Kamaji offers the possibility of having multiple ETCD clusters backing different resources of the k8s api server by configuring the --etcd-servers-overrides flag. This feature can be useful for massive clusters to store resources with high churn in a dedicated ETCD cluster.

Install Datastores

Create a self-signed cert-manager ClusterIssuer.

echo 'apiVersion: cert-manager.io/v1
kind: ClusterIssuer
metadata:
  name: self-signed
spec:
  selfSigned: {}
' | kubectl apply -f -

Install two Datastores, a primary and a secondary that will be used for /events resources.

 helm install etcd-primary clastix/kamaji-etcd -n kamaji-etcd --create-namespace \
   --set selfSignedCertificates.enabled=false \
   --set certManager.enabled=true \
   --set certManager.issuerRef.kind=ClusterIssuer \
   --set certManager.issuerRef.name=self-signed

For the secondary Datastore, use the cert-manager CA created by the etcd-primary helm release.

 helm install etcd-secondary clastix/kamaji-etcd -n kamaji-etcd --create-namespace \
   --set selfSignedCertificates.enabled=false \
   --set certManager.enabled=true \
   --set certManager.ca.create=false \
   --set certManager.ca.nameOverride=etcd-primary-kamaji-etcd-ca \
   --set certManager.issuerRef.kind=ClusterIssuer \
   --set certManager.issuerRef.name=self-signed

Create a Tenant Control Plane

Using the spec.dataStoreOverrides field, Datastores different from the one used in spec.dataStore can be used to store specific resources.
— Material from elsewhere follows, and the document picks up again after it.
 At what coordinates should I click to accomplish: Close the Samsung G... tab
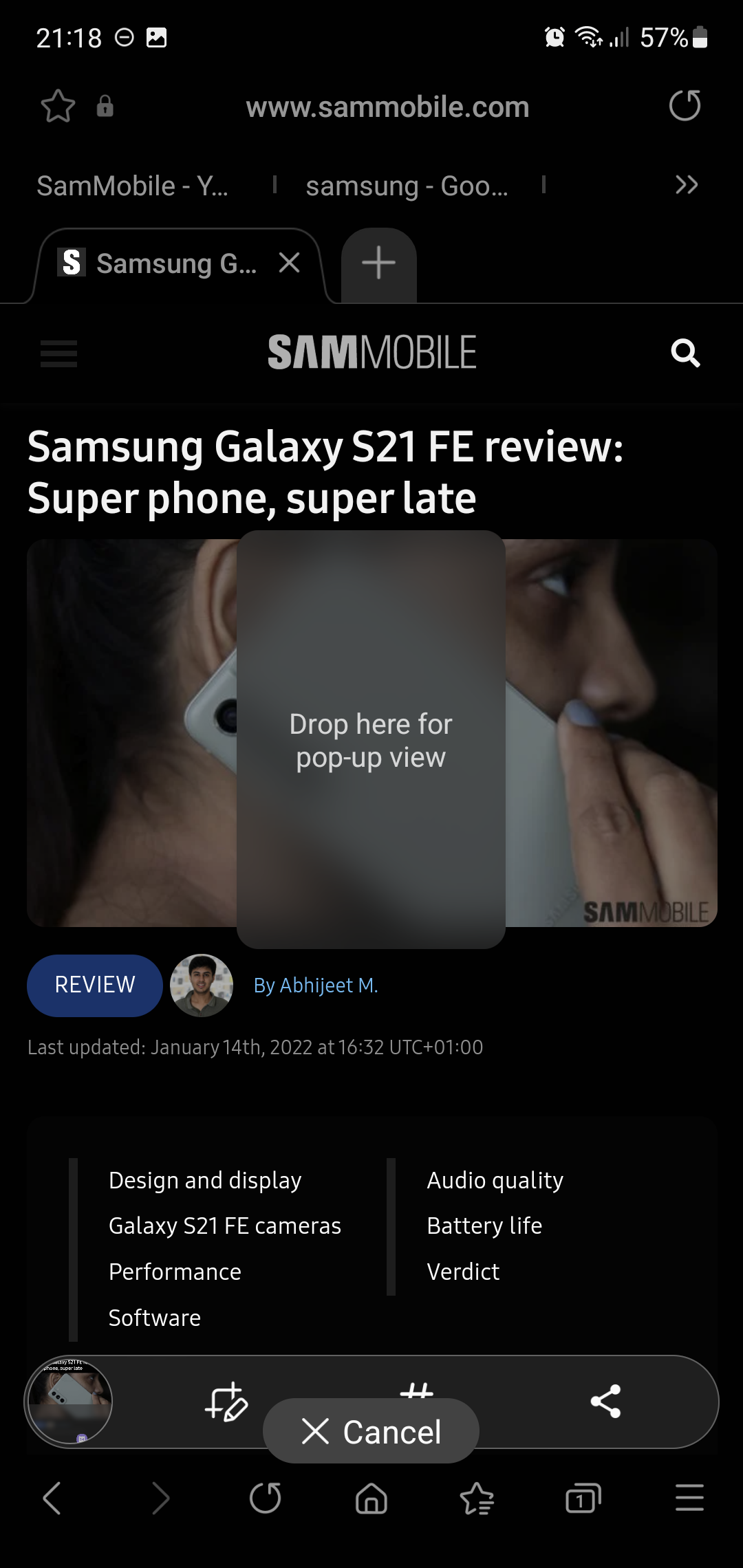tap(290, 262)
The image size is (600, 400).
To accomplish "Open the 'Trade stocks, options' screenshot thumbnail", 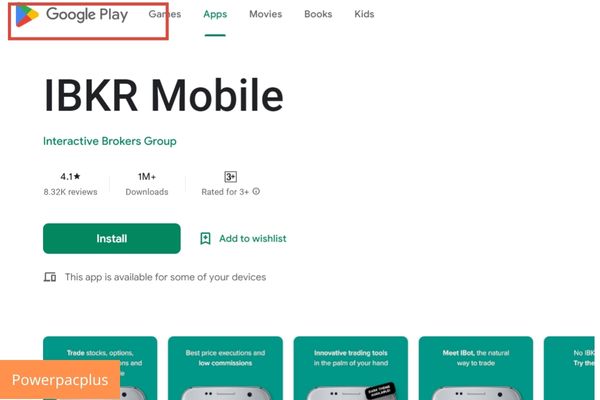I will coord(100,368).
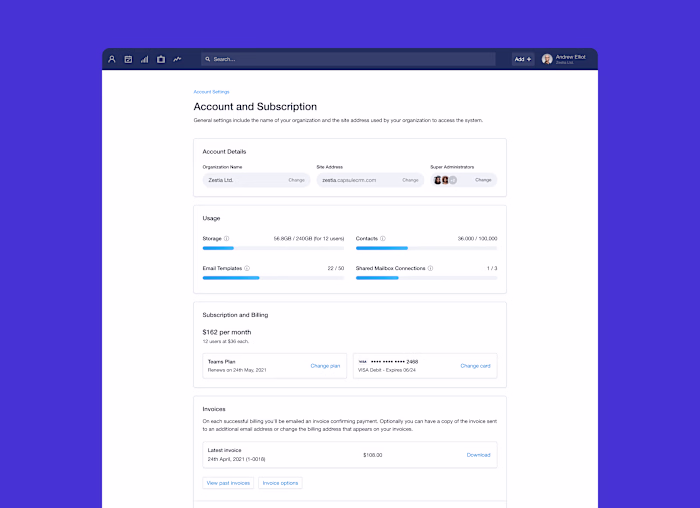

echo 'apiVersion: kamaji.clastix.io/v1alpha1
kind: TenantControlPlane
metadata:
  name: k8s-133
  labels:
    tenant.clastix.io: k8s-133
spec:
  controlPlane:
    deployment:
      replicas: 2
    service:
      serviceType: LoadBalancer
  kubernetes:
    version: "v1.33.1"
    kubelet:
      cgroupfs: systemd
  dataStore: etcd-primary-kamaji-etcd
  dataStoreOverrides:
    - resource: "/events" # Store events in the secondary ETCD
      dataStore: etcd-secondary-kamaji-etcd
  networkProfile:
    port: 6443
  addons:
    coreDNS: {}
    kubeProxy: {}
    konnectivity:
      server:
        port: 8132
      agent:
        mode: DaemonSet
' | k apply -f -

Considerations

Only built-in resources can be tagetted by --etcd-servers-overrides, it is currently not possible to target Custom Resources.